◆ What to work on ◆
Write out the lines below again, switching "Where should I click to" to "What should I click to" and leaving everything else the same.

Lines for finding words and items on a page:
------------
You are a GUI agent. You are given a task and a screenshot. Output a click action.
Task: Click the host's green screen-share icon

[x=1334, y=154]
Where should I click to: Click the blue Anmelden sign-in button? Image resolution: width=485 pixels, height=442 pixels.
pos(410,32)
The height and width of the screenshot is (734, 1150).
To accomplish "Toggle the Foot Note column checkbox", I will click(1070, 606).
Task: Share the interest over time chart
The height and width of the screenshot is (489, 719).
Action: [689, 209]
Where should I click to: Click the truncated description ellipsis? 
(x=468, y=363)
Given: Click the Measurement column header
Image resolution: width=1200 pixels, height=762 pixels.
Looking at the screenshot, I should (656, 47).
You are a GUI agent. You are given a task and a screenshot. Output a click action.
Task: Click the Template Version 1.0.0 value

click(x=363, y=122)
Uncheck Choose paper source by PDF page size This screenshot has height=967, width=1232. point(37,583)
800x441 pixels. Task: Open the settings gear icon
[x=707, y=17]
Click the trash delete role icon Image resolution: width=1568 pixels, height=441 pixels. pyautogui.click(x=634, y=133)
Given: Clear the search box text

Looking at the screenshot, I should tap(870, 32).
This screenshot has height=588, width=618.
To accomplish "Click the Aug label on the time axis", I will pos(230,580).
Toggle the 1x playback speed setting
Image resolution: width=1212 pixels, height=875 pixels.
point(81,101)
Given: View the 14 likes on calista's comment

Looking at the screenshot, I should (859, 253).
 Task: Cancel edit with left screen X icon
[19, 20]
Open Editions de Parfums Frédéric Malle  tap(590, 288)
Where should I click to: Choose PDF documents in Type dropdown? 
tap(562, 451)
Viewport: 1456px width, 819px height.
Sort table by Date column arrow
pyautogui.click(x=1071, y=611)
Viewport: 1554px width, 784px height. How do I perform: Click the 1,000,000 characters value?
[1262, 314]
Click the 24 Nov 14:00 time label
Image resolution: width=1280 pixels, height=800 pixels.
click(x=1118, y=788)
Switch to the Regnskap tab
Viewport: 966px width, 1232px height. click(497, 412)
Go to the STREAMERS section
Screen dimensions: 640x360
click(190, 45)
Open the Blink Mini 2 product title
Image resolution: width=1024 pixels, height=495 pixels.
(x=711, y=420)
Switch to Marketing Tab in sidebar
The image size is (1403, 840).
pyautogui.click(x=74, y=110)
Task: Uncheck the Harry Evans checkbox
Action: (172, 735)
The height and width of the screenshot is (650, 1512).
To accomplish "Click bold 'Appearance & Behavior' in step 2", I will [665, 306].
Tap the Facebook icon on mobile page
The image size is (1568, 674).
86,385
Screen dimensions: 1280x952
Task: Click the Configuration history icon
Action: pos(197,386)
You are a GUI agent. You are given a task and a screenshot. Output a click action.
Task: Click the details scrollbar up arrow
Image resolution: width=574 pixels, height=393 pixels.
------------
◆ Exercise answer ◆
You are a GUI agent. You are given a task and a screenshot. Output a click action.
Task: Click the host's green screen-share icon

[x=1334, y=154]
What should I click to: Click the blue Anmelden sign-in button? Image resolution: width=485 pixels, height=442 pixels.
pos(410,32)
The height and width of the screenshot is (734, 1150).
To accomplish "Toggle the Foot Note column checkbox", I will click(1070, 606).
Task: Share the interest over time chart
The height and width of the screenshot is (489, 719).
Action: [689, 209]
What should I click to: Click the truncated description ellipsis? 
(x=468, y=363)
Given: Click the Measurement column header
Image resolution: width=1200 pixels, height=762 pixels.
Looking at the screenshot, I should (656, 47).
You are a GUI agent. You are given a task and a screenshot. Output a click action.
Task: Click the Template Version 1.0.0 value

click(x=363, y=122)
Uncheck Choose paper source by PDF page size This screenshot has height=967, width=1232. point(37,583)
800x441 pixels. Task: Open the settings gear icon
[x=707, y=17]
Click the trash delete role icon Image resolution: width=1568 pixels, height=441 pixels. pyautogui.click(x=634, y=133)
Given: Clear the search box text

Looking at the screenshot, I should tap(870, 32).
This screenshot has height=588, width=618.
To accomplish "Click the Aug label on the time axis", I will pos(230,580).
Toggle the 1x playback speed setting
Image resolution: width=1212 pixels, height=875 pixels.
point(81,101)
Given: View the 14 likes on calista's comment

Looking at the screenshot, I should (859, 253).
 Task: Cancel edit with left screen X icon
[19, 20]
Open Editions de Parfums Frédéric Malle  tap(590, 288)
What should I click to: Choose PDF documents in Type dropdown? 
tap(562, 451)
Viewport: 1456px width, 819px height.
Sort table by Date column arrow
pyautogui.click(x=1071, y=611)
Viewport: 1554px width, 784px height. How do I perform: Click the 1,000,000 characters value?
[1262, 314]
Click the 24 Nov 14:00 time label
Image resolution: width=1280 pixels, height=800 pixels.
click(x=1118, y=788)
Switch to the Regnskap tab
Viewport: 966px width, 1232px height. click(497, 412)
Go to the STREAMERS section
Screen dimensions: 640x360
click(190, 45)
Open the Blink Mini 2 product title
Image resolution: width=1024 pixels, height=495 pixels.
(x=711, y=420)
Switch to Marketing Tab in sidebar
The image size is (1403, 840).
pyautogui.click(x=74, y=110)
Task: Uncheck the Harry Evans checkbox
Action: (172, 735)
The height and width of the screenshot is (650, 1512).
To accomplish "Click bold 'Appearance & Behavior' in step 2", I will [665, 306].
Tap the Facebook icon on mobile page
The image size is (1568, 674).
86,385
Screen dimensions: 1280x952
Task: Click the Configuration history icon
Action: pos(197,386)
You are a GUI agent. You are given a task and a screenshot. Output a click action.
Task: Click the details scrollbar up arrow
Image resolution: width=574 pixels, height=393 pixels.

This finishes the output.